I don't think people foresaw what was going to happen to the insurance markets where, in effect, nobody insures anybody anymore. They don't underwrite health coverage -- they just pick off all the preferred risks and leave everyone else hanging out there.
But there were no particular surprises. Certainly technology changed. In 1981, I sat down with our radiology department and asked them what was going to happen in their field. I was told that magnetic resonance imaging -- MRI -- was at least a decade away. Three years later, there it was. So the pace of technological change is not really surprising, it's just that there's way to anticipate it.
Q: Now what's your prediction on national health insurance?
A: Logic would say that we would find ways to cover those people who don't have health insurance and also find ways to control costs. But if you look at the forces arrayed on various sides of this issue, it's not clear what it will take to do that.
Some people want to federalize everything, other people are opposed to the government doing anything. It's very tough to get from here to there, I don't care who's in office.
Q: What about the regulations on hospital costs we have in Maryland?
A: I was opposed to them originally, we took them to court, but I became a convert. It's been good, but it doesn't go far enough. There's no question it's been effective in lowering hospital costs, but if you squeeze things here, it pops out someplace else. So you tell a hospital it can't buy a CAT scanner, people find clever ways to get a CAT scanner next to a hospital.
So, even though we have less expensive hospitals in Maryland, the aggregate spending on health is about the same as the rest of the country.
I tell my colleagues who are absolutely anti-regulation, that it's not all that bad living in Maryland. We've done pretty well. And, to the extent that the U.S. News survey that ranks us [Hopkins] as the top hospital in the country means anything, after 20 years of regulation, we've managed to maintain some status.
I've come to the conclusion that this is not a business that can be treated like a market commodity. I think the public utility model is much more rational.
Q: Hasn't the rise in sophisticated technology driven up the costs of health care?

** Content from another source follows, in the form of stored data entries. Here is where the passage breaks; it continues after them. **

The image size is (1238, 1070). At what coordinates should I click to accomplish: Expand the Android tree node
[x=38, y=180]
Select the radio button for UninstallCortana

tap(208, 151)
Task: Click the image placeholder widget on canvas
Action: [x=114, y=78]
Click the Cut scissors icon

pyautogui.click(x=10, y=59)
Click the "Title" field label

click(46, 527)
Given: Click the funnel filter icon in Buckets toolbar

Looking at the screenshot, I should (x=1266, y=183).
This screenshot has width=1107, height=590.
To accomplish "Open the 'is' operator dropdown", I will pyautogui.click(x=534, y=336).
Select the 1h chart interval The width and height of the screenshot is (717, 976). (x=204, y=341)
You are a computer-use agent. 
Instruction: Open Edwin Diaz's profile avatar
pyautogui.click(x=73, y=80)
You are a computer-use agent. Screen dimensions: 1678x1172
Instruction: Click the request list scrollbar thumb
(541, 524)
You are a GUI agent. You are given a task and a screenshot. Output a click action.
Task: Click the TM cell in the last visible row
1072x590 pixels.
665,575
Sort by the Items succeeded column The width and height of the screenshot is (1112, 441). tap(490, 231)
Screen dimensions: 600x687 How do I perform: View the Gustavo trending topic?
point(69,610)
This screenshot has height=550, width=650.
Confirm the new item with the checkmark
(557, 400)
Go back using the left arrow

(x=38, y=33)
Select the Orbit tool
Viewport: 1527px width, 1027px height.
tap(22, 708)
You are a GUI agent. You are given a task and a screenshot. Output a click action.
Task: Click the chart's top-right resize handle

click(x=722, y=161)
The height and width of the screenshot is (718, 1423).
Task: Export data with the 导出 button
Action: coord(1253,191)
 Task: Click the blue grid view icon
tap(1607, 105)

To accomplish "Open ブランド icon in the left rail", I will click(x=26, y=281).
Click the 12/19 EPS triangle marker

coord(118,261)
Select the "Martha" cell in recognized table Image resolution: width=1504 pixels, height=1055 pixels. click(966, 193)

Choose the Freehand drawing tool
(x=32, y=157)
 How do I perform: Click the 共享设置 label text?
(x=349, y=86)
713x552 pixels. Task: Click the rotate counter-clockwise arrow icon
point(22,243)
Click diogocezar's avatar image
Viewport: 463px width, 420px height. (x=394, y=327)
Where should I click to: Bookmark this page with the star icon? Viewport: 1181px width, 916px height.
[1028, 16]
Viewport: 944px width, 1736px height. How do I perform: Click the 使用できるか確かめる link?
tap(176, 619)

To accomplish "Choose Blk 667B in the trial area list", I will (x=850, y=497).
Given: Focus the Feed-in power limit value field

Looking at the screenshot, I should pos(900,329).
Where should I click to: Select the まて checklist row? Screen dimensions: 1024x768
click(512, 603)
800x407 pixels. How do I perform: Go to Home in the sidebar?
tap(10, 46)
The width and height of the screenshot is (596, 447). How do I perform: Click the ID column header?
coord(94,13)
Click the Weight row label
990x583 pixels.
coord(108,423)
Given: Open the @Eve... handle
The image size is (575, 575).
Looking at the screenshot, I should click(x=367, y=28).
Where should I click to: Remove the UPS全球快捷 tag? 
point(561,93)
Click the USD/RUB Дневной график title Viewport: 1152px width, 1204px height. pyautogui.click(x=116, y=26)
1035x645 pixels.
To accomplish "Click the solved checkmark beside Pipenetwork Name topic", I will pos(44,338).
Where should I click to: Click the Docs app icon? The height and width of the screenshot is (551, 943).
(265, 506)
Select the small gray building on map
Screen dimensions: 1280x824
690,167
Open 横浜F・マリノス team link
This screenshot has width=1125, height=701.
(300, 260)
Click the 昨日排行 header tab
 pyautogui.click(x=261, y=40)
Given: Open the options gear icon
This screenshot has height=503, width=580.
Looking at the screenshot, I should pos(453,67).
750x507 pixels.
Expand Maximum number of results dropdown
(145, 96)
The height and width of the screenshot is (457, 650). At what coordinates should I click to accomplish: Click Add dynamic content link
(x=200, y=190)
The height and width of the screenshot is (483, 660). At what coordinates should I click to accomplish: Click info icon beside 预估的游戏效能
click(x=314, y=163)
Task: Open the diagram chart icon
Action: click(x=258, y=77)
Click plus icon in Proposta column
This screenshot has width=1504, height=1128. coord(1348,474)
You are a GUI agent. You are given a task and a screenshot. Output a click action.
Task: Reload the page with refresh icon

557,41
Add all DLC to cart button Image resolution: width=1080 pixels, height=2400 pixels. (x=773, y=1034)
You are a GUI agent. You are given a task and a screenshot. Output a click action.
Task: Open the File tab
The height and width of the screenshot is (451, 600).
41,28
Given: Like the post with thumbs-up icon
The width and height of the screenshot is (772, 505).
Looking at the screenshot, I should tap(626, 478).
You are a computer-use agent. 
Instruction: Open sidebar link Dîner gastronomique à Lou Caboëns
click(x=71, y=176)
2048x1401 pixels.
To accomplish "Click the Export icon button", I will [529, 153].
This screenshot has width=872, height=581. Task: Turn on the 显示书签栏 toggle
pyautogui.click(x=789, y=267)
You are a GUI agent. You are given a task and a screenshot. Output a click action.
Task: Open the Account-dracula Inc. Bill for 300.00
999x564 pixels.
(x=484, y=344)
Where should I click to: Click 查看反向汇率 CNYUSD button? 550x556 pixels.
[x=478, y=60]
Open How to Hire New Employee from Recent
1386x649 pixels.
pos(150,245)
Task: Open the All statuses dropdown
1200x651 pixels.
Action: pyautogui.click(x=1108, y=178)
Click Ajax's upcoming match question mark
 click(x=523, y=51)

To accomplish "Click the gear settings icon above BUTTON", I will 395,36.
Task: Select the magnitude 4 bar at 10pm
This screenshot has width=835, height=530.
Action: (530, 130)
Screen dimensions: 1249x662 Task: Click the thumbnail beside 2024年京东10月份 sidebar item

A: I would argue that most of this technology is not particularly expensive, it's the way we use it that's expensive. Take the two technologies that so revolutionized radiology and diagnostics -- magnetic resonance imaging and computerized axial tomography scanning. In both instances, those allowed diagnoses to be made without exploratory surgery with no risk to the patient in a short time span reducing the need for a hospital stay.
These technologies can save large amounts of money. The problem is the indiscriminate use and the proliferation of these expensive machines so that it's become almost a certainty that everybody will get everything when it's not at all clear that it's necessary.
Q: The debate on health care costs is much more a part of the public agenda than it was 20 years ago. Do you think this is healthy?
A: Absolutely it's a healthy thing. I think the amount of money going into health care in this country is probably unsustainable and is wrong. The fact is we're spending the money in the wrong ways.
For instance, I am confident that if we work with this community around us and have a better system of primary care that we could reduce the number of kids admitted to this hospital with asthma by 50 percent, and that's one of the biggest causes of admissions.
If we really focus on it, we could cut the number of low-birth-weight babies in this population and probably intervene effectively in teen-age pregnancy. That's not a doctoring effort, that's a public health and community effort that we help along.
A teen-ager's low-birth-weight baby that ends up in our neonatal intensive care unit is a $100,000 bill. You can do an awful lot of preventive care for $100,000. Or you can upgrade Dunbar High School which might be more important.